--- Brano estratto ---

Giuseppe
Ungaretti (Alessandria d'Egitto, 8 febbraio 1888 – Milano, 1º giugno 1970) è
stato un poeta e scrittore italiano.
Giuseppe
Ungaretti nacque ad Alessandria d'Egitto,
nel quartiere periferico di Moharrem Bey, l'8 febbraio 1888 da genitori italiani originari di Lucca. Il
padre, operaio allo scavo del Canale di Suez, morì due anni dopo la nascita del
poeta in un incidente sul lavoro, nel 1890. La madre, Maria Lunardini, mandò
avanti la gestione di un forno di proprietà, con il quale garantì gli studi al
figlio, che si poté iscrivere in una delle più prestigiose scuole di
Alessandria, la Svizzera École Suisse
Jacot.
L'amore
per la poesia nacque durante questo periodo scolastico e si intensificò grazie
alle amicizie che egli strinse nella città egiziana, così ricca di antiche
tradizioni come di nuovi stimoli, derivanti dalla presenza di persone
provenienti da tanti paesi del mondo; Ungaretti stesso ebbe una balia
originaria del Sudan, una domestica croata ed una badante argentina.
In
questi anni, attraverso la rivista Mercure
de France, il giovane si avvicinò alla letteratura francese e, grazie
all'abbonamento a La Voce, alla
letteratura italiana: inizia così a leggere le opere, tra gli altri, di
Rimbaud, Mallarmé, Leopardi, Nietzsche, Baudelaire, quest'ultimo grazie
all'amico Moammed Sceab.
Ebbe
anche uno scambio di lettere con Giuseppe Prezzolini. Nel 1906 conobbe Enrico
Pea, da poco tempo emigrato in Egitto, con il quale condivise l'esperienza
della "Baracca Rossa", un deposito di marmi e legname dipinto di
rosso che divenne sede di incontri per anarchici e socialisti.
Lavorò
per qualche tempo come corrispondente commerciale, ma realizzò alcuni
investimenti sbagliati; si trasferì poi a Parigi
per svolgere gli studi universitari. Nel tragitto vide per la prima volta
l'Italia ed il suo paesaggio montano. A Parigi frequentò per due anni la Sorbonne
e il Collège de France. Venuto a contatto con un ambiente artistico
internazionale, conobbe Apollinaire, con il quale strinse una solida amicizia,
e analoga amicizia strinse anche con Giovanni Papini, Ardengo Soffici, Aldo
Palazzeschi, Picasso, De Chirico, Modigliani e Braque. In Francia Ungaretti
filtrò le precedenti esperienze, perfezionando le sue conoscenze letterarie e
il suo stile poetico. Dopo qualche pubblicazione su Lacerba, decise di partire volontario per la Grande Guerra.

---

**Consegna**.
Elenca gli autori che, secondo il brano su Ungaretti, il giovane iniziò a leggere. I dati qui riportati non hanno alcun legame con il brano.

--- Estratto dei dati ---

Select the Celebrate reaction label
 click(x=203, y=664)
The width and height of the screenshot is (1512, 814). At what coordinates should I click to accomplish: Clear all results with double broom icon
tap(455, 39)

---

**Soluzione**.
Rimbaud, Mallarmé, Leopardi, Nietzsche, Baudelaire